--- START ---

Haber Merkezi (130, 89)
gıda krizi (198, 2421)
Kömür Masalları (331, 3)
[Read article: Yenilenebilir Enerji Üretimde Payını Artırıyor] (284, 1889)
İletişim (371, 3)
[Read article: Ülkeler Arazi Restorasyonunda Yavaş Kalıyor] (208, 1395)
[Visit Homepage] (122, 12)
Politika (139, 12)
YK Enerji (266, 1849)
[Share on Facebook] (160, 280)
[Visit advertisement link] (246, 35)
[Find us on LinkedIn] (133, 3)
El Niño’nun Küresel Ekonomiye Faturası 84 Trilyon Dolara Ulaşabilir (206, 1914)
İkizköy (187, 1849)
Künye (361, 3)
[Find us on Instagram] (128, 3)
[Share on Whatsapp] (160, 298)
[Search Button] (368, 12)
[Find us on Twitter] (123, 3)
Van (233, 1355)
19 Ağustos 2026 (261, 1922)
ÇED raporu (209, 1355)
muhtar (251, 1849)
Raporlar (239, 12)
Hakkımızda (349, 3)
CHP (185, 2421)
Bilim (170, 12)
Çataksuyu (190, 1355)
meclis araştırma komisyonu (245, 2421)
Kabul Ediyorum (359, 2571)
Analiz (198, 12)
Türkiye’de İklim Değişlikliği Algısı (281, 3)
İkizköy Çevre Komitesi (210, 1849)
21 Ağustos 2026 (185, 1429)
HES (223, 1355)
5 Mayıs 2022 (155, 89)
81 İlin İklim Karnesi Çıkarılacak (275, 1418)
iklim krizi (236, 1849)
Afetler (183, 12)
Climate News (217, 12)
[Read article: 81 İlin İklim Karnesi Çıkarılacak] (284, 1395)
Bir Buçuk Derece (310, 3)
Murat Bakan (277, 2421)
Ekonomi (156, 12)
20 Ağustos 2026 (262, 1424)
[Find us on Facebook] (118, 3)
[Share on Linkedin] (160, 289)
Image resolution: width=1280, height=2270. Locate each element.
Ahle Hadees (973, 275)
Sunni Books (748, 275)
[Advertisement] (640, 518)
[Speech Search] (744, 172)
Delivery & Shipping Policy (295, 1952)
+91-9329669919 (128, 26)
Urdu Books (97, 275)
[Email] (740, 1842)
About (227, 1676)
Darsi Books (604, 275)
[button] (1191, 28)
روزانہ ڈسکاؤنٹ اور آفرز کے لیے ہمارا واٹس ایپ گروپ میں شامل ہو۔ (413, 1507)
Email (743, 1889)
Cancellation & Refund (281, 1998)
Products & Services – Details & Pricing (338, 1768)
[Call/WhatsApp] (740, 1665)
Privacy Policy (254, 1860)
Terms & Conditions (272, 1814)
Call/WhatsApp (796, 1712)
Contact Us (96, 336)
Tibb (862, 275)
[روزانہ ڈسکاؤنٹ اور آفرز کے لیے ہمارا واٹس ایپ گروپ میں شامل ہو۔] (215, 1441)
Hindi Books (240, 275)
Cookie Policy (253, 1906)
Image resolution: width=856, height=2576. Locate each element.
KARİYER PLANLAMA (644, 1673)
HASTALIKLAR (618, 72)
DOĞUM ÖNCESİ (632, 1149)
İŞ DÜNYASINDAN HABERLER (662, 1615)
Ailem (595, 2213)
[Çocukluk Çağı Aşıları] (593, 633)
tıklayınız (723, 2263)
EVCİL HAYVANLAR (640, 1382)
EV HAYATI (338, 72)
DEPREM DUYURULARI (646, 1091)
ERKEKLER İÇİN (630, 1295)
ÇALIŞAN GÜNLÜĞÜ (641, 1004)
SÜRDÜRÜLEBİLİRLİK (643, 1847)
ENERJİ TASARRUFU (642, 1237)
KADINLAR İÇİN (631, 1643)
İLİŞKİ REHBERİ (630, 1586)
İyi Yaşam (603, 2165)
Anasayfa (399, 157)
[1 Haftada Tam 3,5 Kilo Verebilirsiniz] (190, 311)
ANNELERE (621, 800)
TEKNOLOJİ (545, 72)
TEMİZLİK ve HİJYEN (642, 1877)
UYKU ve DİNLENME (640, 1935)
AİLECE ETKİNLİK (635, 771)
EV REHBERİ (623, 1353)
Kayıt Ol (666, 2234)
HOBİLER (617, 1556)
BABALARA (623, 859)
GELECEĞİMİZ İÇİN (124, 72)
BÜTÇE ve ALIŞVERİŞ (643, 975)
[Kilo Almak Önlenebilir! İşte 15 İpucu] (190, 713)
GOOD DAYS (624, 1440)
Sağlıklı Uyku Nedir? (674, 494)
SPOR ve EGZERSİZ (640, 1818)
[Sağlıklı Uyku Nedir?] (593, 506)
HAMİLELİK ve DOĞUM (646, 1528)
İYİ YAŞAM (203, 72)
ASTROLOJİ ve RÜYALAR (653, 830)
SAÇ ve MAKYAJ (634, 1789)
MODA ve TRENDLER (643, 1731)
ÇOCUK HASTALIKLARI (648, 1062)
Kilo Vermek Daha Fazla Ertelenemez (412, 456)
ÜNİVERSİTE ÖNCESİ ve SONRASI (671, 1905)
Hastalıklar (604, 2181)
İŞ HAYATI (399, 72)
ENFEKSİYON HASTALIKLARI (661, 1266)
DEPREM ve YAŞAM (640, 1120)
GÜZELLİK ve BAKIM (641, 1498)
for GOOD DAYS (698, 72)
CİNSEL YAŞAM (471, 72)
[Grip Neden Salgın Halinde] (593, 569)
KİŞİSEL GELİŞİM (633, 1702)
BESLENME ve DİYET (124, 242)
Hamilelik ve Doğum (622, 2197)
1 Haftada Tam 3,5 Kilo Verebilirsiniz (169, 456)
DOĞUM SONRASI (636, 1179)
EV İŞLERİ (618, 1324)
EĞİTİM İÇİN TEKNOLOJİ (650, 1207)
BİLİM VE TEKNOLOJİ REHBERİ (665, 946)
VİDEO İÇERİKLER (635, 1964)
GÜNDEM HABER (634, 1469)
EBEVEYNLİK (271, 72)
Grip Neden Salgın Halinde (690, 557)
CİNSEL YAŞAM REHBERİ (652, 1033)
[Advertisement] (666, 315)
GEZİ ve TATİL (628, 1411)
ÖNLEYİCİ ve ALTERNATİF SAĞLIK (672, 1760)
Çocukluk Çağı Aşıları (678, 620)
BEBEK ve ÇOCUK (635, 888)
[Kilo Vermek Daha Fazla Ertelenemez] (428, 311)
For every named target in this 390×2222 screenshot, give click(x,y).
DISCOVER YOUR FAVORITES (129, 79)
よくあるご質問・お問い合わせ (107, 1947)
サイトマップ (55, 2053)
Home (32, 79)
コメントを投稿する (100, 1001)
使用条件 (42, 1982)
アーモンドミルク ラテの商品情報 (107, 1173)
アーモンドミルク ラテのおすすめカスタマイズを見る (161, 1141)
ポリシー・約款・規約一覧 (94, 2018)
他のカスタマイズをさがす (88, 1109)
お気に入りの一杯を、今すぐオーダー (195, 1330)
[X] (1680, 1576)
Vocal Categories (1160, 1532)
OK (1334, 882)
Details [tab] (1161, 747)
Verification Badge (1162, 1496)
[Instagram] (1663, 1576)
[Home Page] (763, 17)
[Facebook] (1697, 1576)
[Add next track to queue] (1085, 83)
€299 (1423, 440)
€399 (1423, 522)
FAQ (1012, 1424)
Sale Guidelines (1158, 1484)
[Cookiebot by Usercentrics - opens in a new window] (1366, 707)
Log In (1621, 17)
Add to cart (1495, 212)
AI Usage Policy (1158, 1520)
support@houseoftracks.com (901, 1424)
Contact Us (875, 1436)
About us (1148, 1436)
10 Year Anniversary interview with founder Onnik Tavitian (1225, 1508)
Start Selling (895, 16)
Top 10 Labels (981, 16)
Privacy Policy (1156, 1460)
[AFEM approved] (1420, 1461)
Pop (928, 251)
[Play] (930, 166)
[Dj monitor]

--- END ---

◆ **What the exercise asks**
Please write out the records above once more, exactly and completely.

◆ **Problem solution**
Haber Merkezi (130, 89)
gıda krizi (198, 2421)
Kömür Masalları (331, 3)
[Read article: Yenilenebilir Enerji Üretimde Payını Artırıyor] (284, 1889)
İletişim (371, 3)
[Read article: Ülkeler Arazi Restorasyonunda Yavaş Kalıyor] (208, 1395)
[Visit Homepage] (122, 12)
Politika (139, 12)
YK Enerji (266, 1849)
[Share on Facebook] (160, 280)
[Visit advertisement link] (246, 35)
[Find us on LinkedIn] (133, 3)
El Niño’nun Küresel Ekonomiye Faturası 84 Trilyon Dolara Ulaşabilir (206, 1914)
İkizköy (187, 1849)
Künye (361, 3)
[Find us on Instagram] (128, 3)
[Share on Whatsapp] (160, 298)
[Search Button] (368, 12)
[Find us on Twitter] (123, 3)
Van (233, 1355)
19 Ağustos 2026 (261, 1922)
ÇED raporu (209, 1355)
muhtar (251, 1849)
Raporlar (239, 12)
Hakkımızda (349, 3)
CHP (185, 2421)
Bilim (170, 12)
Çataksuyu (190, 1355)
meclis araştırma komisyonu (245, 2421)
Kabul Ediyorum (359, 2571)
Analiz (198, 12)
Türkiye’de İklim Değişlikliği Algısı (281, 3)
İkizköy Çevre Komitesi (210, 1849)
21 Ağustos 2026 (185, 1429)
HES (223, 1355)
5 Mayıs 2022 (155, 89)
81 İlin İklim Karnesi Çıkarılacak (275, 1418)
iklim krizi (236, 1849)
Afetler (183, 12)
Climate News (217, 12)
[Read article: 81 İlin İklim Karnesi Çıkarılacak] (284, 1395)
Bir Buçuk Derece (310, 3)
Murat Bakan (277, 2421)
Ekonomi (156, 12)
20 Ağustos 2026 (262, 1424)
[Find us on Facebook] (118, 3)
[Share on Linkedin] (160, 289)
Image resolution: width=1280, height=2270. Locate each element.
Ahle Hadees (973, 275)
Sunni Books (748, 275)
[Advertisement] (640, 518)
[Speech Search] (744, 172)
Delivery & Shipping Policy (295, 1952)
+91-9329669919 (128, 26)
Urdu Books (97, 275)
[Email] (740, 1842)
About (227, 1676)
Darsi Books (604, 275)
[button] (1191, 28)
روزانہ ڈسکاؤنٹ اور آفرز کے لیے ہمارا واٹس ایپ گروپ میں شامل ہو۔ (413, 1507)
Email (743, 1889)
Cancellation & Refund (281, 1998)
Products & Services – Details & Pricing (338, 1768)
[Call/WhatsApp] (740, 1665)
Privacy Policy (254, 1860)
Terms & Conditions (272, 1814)
Call/WhatsApp (796, 1712)
Contact Us (96, 336)
Tibb (862, 275)
[روزانہ ڈسکاؤنٹ اور آفرز کے لیے ہمارا واٹس ایپ گروپ میں شامل ہو۔] (215, 1441)
Hindi Books (240, 275)
Cookie Policy (253, 1906)
Image resolution: width=856, height=2576. Locate each element.
KARİYER PLANLAMA (644, 1673)
HASTALIKLAR (618, 72)
DOĞUM ÖNCESİ (632, 1149)
İŞ DÜNYASINDAN HABERLER (662, 1615)
Ailem (595, 2213)
[Çocukluk Çağı Aşıları] (593, 633)
tıklayınız (723, 2263)
EVCİL HAYVANLAR (640, 1382)
EV HAYATI (338, 72)
DEPREM DUYURULARI (646, 1091)
ERKEKLER İÇİN (630, 1295)
ÇALIŞAN GÜNLÜĞÜ (641, 1004)
SÜRDÜRÜLEBİLİRLİK (643, 1847)
ENERJİ TASARRUFU (642, 1237)
KADINLAR İÇİN (631, 1643)
İLİŞKİ REHBERİ (630, 1586)
İyi Yaşam (603, 2165)
Anasayfa (399, 157)
[1 Haftada Tam 3,5 Kilo Verebilirsiniz] (190, 311)
ANNELERE (621, 800)
TEKNOLOJİ (545, 72)
TEMİZLİK ve HİJYEN (642, 1877)
UYKU ve DİNLENME (640, 1935)
AİLECE ETKİNLİK (635, 771)
EV REHBERİ (623, 1353)
Kayıt Ol (666, 2234)
HOBİLER (617, 1556)
BABALARA (623, 859)
GELECEĞİMİZ İÇİN (124, 72)
BÜTÇE ve ALIŞVERİŞ (643, 975)
[Kilo Almak Önlenebilir! İşte 15 İpucu] (190, 713)
GOOD DAYS (624, 1440)
Sağlıklı Uyku Nedir? (674, 494)
SPOR ve EGZERSİZ (640, 1818)
[Sağlıklı Uyku Nedir?] (593, 506)
HAMİLELİK ve DOĞUM (646, 1528)
İYİ YAŞAM (203, 72)
ASTROLOJİ ve RÜYALAR (653, 830)
SAÇ ve MAKYAJ (634, 1789)
MODA ve TRENDLER (643, 1731)
ÇOCUK HASTALIKLARI (648, 1062)
Kilo Vermek Daha Fazla Ertelenemez (412, 456)
ÜNİVERSİTE ÖNCESİ ve SONRASI (671, 1905)
Hastalıklar (604, 2181)
İŞ HAYATI (399, 72)
ENFEKSİYON HASTALIKLARI (661, 1266)
DEPREM ve YAŞAM (640, 1120)
GÜZELLİK ve BAKIM (641, 1498)
for GOOD DAYS (698, 72)
CİNSEL YAŞAM (471, 72)
[Grip Neden Salgın Halinde] (593, 569)
KİŞİSEL GELİŞİM (633, 1702)
BESLENME ve DİYET (124, 242)
Hamilelik ve Doğum (622, 2197)
1 Haftada Tam 3,5 Kilo Verebilirsiniz (169, 456)
DOĞUM SONRASI (636, 1179)
EV İŞLERİ (618, 1324)
EĞİTİM İÇİN TEKNOLOJİ (650, 1207)
BİLİM VE TEKNOLOJİ REHBERİ (665, 946)
VİDEO İÇERİKLER (635, 1964)
GÜNDEM HABER (634, 1469)
EBEVEYNLİK (271, 72)
Grip Neden Salgın Halinde (690, 557)
CİNSEL YAŞAM REHBERİ (652, 1033)
[Advertisement] (666, 315)
GEZİ ve TATİL (628, 1411)
ÖNLEYİCİ ve ALTERNATİF SAĞLIK (672, 1760)
Çocukluk Çağı Aşıları (678, 620)
BEBEK ve ÇOCUK (635, 888)
[Kilo Vermek Daha Fazla Ertelenemez] (428, 311)
For every named target in this 390×2222 screenshot, give click(x,y).
DISCOVER YOUR FAVORITES (129, 79)
よくあるご質問・お問い合わせ (107, 1947)
サイトマップ (55, 2053)
Home (32, 79)
コメントを投稿する (100, 1001)
使用条件 (42, 1982)
アーモンドミルク ラテの商品情報 (107, 1173)
アーモンドミルク ラテのおすすめカスタマイズを見る (161, 1141)
ポリシー・約款・規約一覧 (94, 2018)
他のカスタマイズをさがす (88, 1109)
お気に入りの一杯を、今すぐオーダー (195, 1330)
[X] (1680, 1576)
Vocal Categories (1160, 1532)
OK (1334, 882)
Details [tab] (1161, 747)
Verification Badge (1162, 1496)
[Instagram] (1663, 1576)
[Home Page] (763, 17)
[Facebook] (1697, 1576)
[Add next track to queue] (1085, 83)
€299 (1423, 440)
€399 (1423, 522)
FAQ (1012, 1424)
Sale Guidelines (1158, 1484)
[Cookiebot by Usercentrics - opens in a new window] (1366, 707)
Log In (1621, 17)
Add to cart (1495, 212)
AI Usage Policy (1158, 1520)
support@houseoftracks.com (901, 1424)
Contact Us (875, 1436)
About us (1148, 1436)
10 Year Anniversary interview with founder Onnik Tavitian (1225, 1508)
Start Selling (895, 16)
Top 10 Labels (981, 16)
Privacy Policy (1156, 1460)
[AFEM approved] (1420, 1461)
Pop (928, 251)
[Play] (930, 166)
[Dj monitor]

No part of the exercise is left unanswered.